Задание:
Определите, согласуются ли с исходным текстом следующие утверждения: 1. Неолиберальная трансформация на рубеже XX и XXI веков привела к сокращению масштабов бюрократии. 2. Ульрих Бек назван в тексте немецким политологом. 3. Контрреформа проводилась в интересах транснациональных концернов. Для каждого утверждения ответьте «да» или «нет» и подтвердите ответ точной цитатой из исходного текста.

Исходный текст:
Несмотря на призывы сократить роль правительства в эко­номике, неолиберальная трансформация на рубеже XX и XXI ве­ков не только не привела к сокращению масштабов бюрократии или снижению уровня государственного принуждения, но, на­против, увеличивала их влияние на жизнь общества. Как отме­чал немецкий политолог Ульрих Бек, в большинстве стран власти проводили «системную трансформацию под знаком самораз- государствления»[186]. Причем эта контрреформа проводилась правительствами в интересах транснациональных концернов — сверху, принудительно и часто насильственно.

Данные:
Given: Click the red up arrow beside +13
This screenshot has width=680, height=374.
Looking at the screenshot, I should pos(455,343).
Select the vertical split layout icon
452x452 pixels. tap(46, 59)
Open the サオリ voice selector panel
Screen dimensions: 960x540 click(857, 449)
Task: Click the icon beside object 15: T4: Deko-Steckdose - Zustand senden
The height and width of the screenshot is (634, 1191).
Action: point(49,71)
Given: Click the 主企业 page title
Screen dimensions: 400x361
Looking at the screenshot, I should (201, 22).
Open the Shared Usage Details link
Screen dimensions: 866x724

Ответ:
1. Нет: «не только не привела к сокращению масштабов бюрократии».
2. Да: «немецкий политолог Ульрих Бек».
3. Да: «в интересах транснациональных концернов».